PGT. Bioinformatic analysis

BAM file obtained using the Torrent Suite software is transferred to the Ion Reporter software. Aneuploidy detection is performed using an algorithm based on a Hidden Markov Model (HMM).

Hidden Markov Model allows for given model λ = (A, B, π) and sequence O = {o1, ...oT} to calculate the probability P(O/λ) of generating a sequence of observations O = {o1, ...oT} by model λ and most probable sequence Q= {q1, ...qT}. Let them be given sequence of observations O = {o1, ...oT} and model λ = (A, B, π). The Viterbi algorithm is used to select a state sequence Q= {q1, ...qT}, which most likely for a given model P(O/λ) generates the sequence of observations O = {o1, ...oT}. In hidden Markov Model it is possible to monitor only the variables that are influenced by this state. Each state has probability distribution among all possible output values. Therefore, the sequence of symbols generated by HMM provides information about the state sequence.

Ovals represent variables with random values. The random variable x(t) represents the value of the latent variable at time t. The random variable y(t) is the value of the observed variable at time t. Arrows symbolize conditional dependencies. The value of the hidden variable x(t) (at time t) depends only on the value of the hidden variable x(t-1) (at time t-1). It is known as the Markov Property. Although at the same time, the value of the observed variable y(t) depends only on the value of the hidden variable x(t) (both at time t).

The algorithm uses a statistical model to analyze reads covering the whole genome to predict chromosome copy numbers. Before copy number determination, reads are corrected for GC site errors and compared to a pre-established baseline by analyzing 10 normal male samples in the same manner.

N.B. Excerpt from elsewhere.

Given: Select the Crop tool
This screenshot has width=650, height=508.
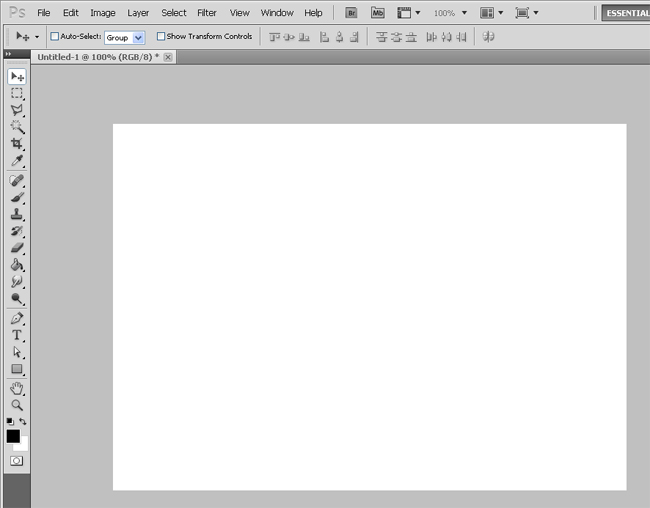Looking at the screenshot, I should [17, 143].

Using 10 samples to calculate the baseline significantly reduces sample-to-sample coverage variability and results in fewer false positives. The use of a given line has been validated using samples in an interlaboratory comparison.

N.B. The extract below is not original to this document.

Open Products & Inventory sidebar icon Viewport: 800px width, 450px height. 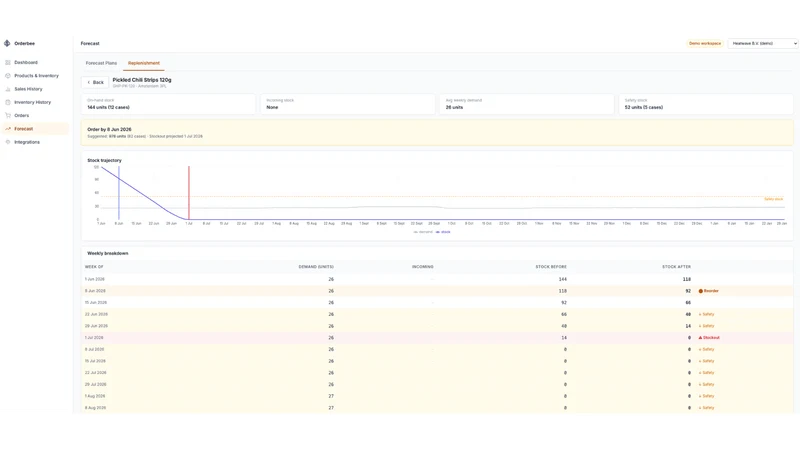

The use of HMM allows one to statistically process all the necessary information about a sample to determine the probability of a specific genomic region deviating from a given ploidy value. Data analysis allows user to provide customized calculation coefficients. Algorithm parameters are configured to process low-coverage whole-genome sequencing data using technical (standard) samples analyzed in duplicate, as well as samples with known aneuploidies. Changing the software metrics allows user to select the sensitivity level (low, medium or high). A highly sensitive protocol allows the analysis of chromosomal segments, as well as the detection of aneuploidies in noisy regions, but at the same time increases the likelihood of a false positive result. Medium sensitivity is the default setting and recommended for use as primary. A low sensitivity protocol is the most «demanding» and detects only regions with extremely high confidence of aneuploidy.